Extracted data:
#####
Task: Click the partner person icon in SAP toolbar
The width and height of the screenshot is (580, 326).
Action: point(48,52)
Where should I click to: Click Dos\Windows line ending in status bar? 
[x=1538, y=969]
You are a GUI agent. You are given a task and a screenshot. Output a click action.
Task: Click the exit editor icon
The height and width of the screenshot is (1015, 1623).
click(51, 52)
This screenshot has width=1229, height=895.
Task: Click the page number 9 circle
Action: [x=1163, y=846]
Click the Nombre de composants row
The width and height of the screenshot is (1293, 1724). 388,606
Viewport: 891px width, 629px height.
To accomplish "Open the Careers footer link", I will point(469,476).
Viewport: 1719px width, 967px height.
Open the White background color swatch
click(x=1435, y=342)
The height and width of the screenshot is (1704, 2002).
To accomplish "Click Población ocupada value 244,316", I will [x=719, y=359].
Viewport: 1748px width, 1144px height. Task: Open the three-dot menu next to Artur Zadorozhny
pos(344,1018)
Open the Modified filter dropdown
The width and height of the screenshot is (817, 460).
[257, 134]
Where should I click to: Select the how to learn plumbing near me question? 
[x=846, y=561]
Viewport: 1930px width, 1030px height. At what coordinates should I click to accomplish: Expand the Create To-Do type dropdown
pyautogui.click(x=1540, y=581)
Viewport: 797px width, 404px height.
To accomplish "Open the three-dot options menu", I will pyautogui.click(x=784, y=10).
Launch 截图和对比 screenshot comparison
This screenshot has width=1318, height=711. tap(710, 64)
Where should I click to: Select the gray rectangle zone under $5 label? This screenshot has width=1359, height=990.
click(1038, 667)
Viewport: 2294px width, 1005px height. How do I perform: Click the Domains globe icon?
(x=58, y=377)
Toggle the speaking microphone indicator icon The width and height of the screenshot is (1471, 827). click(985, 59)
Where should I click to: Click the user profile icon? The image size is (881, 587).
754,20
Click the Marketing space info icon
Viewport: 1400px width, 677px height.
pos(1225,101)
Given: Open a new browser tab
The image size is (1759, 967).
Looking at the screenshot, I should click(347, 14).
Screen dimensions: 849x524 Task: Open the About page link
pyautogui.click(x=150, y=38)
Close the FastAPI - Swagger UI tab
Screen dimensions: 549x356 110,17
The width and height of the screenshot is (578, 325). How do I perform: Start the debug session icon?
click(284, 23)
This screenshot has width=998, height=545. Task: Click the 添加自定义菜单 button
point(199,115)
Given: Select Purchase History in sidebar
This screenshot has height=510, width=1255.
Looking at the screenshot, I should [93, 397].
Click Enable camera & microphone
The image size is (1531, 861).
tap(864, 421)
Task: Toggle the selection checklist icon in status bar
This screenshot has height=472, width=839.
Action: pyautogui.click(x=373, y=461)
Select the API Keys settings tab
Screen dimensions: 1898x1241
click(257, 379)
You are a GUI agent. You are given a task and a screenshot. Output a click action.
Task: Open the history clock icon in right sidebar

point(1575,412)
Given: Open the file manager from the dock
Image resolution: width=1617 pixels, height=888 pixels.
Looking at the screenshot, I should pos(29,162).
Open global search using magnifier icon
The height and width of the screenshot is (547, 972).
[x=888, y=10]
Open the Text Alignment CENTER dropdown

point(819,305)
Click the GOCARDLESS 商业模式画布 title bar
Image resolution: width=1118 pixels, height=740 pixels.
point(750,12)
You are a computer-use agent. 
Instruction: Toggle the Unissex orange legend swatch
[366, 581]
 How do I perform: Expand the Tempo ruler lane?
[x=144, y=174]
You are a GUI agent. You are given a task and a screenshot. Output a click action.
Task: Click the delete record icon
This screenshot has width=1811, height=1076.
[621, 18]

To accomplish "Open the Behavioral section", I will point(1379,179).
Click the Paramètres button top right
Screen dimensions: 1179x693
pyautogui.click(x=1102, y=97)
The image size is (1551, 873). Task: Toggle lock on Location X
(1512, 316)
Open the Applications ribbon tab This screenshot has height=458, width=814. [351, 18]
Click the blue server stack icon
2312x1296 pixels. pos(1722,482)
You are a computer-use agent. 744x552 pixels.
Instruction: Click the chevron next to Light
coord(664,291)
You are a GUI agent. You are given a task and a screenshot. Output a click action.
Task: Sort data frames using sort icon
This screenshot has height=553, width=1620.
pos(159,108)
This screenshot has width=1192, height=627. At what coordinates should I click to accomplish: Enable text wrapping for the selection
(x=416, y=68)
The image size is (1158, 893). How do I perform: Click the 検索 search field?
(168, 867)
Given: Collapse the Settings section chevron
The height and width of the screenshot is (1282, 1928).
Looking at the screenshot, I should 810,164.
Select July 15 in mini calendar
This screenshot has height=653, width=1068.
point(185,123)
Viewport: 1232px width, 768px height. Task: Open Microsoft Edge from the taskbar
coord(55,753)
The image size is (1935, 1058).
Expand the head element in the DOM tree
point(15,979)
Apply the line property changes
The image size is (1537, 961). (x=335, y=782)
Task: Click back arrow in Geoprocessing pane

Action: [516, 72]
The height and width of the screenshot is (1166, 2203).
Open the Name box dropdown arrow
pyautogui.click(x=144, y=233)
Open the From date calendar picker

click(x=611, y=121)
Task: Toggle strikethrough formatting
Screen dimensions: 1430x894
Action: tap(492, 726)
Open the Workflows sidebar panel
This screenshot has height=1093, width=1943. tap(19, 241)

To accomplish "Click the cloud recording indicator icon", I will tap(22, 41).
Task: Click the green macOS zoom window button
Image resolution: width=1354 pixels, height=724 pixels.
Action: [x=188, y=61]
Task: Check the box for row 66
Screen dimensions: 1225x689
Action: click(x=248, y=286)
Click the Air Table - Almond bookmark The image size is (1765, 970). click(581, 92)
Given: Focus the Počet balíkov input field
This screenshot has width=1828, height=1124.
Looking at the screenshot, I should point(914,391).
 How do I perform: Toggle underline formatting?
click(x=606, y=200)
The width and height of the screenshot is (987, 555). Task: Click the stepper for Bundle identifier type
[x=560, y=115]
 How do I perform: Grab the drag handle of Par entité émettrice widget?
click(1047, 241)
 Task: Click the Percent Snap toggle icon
#####
Directions: Identify every line above with the string "computer" in it. Copy those lines.

Response for this exercise:
You are a computer-use agent. 
You are a computer-use agent. 744x552 pixels.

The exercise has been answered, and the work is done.